Data visualization offers a lot of different methods for exploring data. Many of these methods are generic, in the sense that they do not make many explicit assumptions about the structure underlying the data. In cases where such more explicit assumptions can however be made, trying to model the data is the obvious next step. Often, a class of related models rather than a single model is considered. This creates two interrelated problems. First, the user needs a way to intuitive specify which specific model(s) he wants to apply. This implies that the models themselves need to be visualized so that the user can understand them and can make model choices in an intuitive (and interactive) way. Second, the user needs to be able to assess if the model predictions are in agreement with observed data. A diversity of existing data visualization methods, such as scatterplots, may be used for this purpose.
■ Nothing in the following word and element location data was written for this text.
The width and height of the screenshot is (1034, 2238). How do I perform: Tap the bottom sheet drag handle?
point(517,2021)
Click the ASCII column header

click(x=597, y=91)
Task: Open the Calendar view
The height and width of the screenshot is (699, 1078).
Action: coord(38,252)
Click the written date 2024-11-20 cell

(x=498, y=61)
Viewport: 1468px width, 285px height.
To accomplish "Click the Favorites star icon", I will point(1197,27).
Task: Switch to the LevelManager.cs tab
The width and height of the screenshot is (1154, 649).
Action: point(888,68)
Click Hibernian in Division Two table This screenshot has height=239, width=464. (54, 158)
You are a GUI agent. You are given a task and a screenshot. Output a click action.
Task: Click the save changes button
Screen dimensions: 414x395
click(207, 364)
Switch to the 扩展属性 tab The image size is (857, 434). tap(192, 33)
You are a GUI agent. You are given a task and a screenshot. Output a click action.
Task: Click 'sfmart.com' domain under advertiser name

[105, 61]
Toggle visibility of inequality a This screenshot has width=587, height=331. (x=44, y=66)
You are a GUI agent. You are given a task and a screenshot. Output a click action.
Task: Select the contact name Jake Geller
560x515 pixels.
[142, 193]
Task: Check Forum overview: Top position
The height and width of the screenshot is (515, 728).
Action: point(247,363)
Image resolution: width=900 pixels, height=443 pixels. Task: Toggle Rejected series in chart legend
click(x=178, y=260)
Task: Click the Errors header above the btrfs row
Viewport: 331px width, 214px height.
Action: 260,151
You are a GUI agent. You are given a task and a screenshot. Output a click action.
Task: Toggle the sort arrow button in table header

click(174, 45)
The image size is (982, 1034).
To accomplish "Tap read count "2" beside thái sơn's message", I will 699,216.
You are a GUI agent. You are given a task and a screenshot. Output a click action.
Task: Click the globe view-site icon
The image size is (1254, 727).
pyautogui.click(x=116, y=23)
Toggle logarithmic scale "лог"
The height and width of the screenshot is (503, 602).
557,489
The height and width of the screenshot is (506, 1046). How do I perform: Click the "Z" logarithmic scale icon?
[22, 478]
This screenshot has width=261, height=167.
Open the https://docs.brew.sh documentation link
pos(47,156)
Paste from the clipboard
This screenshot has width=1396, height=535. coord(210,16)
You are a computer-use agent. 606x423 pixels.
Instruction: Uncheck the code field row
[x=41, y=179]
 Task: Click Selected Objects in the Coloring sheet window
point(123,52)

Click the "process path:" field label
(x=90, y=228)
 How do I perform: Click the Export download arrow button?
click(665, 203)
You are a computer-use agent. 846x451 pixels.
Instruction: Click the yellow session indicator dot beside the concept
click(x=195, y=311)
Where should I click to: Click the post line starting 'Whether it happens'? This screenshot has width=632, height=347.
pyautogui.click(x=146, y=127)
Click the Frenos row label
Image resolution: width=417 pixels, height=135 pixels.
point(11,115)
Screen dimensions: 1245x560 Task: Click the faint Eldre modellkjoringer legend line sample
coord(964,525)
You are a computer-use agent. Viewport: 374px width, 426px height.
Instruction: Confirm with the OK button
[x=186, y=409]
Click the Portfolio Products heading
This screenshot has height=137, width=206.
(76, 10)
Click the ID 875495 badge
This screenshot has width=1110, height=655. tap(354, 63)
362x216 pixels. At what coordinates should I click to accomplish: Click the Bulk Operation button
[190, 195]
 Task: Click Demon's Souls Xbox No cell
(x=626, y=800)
Especially in case of larger data sets, it is often not beneficial to look at all data at the same time, so that ways of selecting data for visualization often need to be incorporated. Appreciating how the fit between model and data is influenced by choices within the model is another important aspect.
The general problem discussed arose within the specific context of statistical data modeling. Within Industrial Design, we are for instance using such modeling to describe how different people appreciate different aspects of products, or how such appreciation varies over time. The software tool that we use now is adequate for visualizing the data (although it could obviously be improved), in the sense that it helps people to appreciate how well the model predictions and the actual data agree. The main problem is that the tool does not visualize the underlying models, but that models options are coupled to button and menu selections. The result is that the users are not able to appreciate the options that are available to them, and hence fail to appreciate and use the full potential of the tool.
We are looking for a student that can create a new graphical user interface for an existing statistical modeling tool (implemented in C under Unix). The new interface should provide a better integration of data visualization and model visualization, which should result in making the tool more useful to non-expert users. Migrating the interface from a Unix to a Windows platform (for instance, by implementing in C#) would be an additional benefit but is not essential.
A book chapter describing the need for interactive visualization within statistical data modeling explains some of the above issues in more detail and is available upon request (due to the mathematical nature of part of the paper, in which the statistical model itself is explained in more detail, the chapter probably requires some explanation before being read, which is the reason for not distributing it at this stage).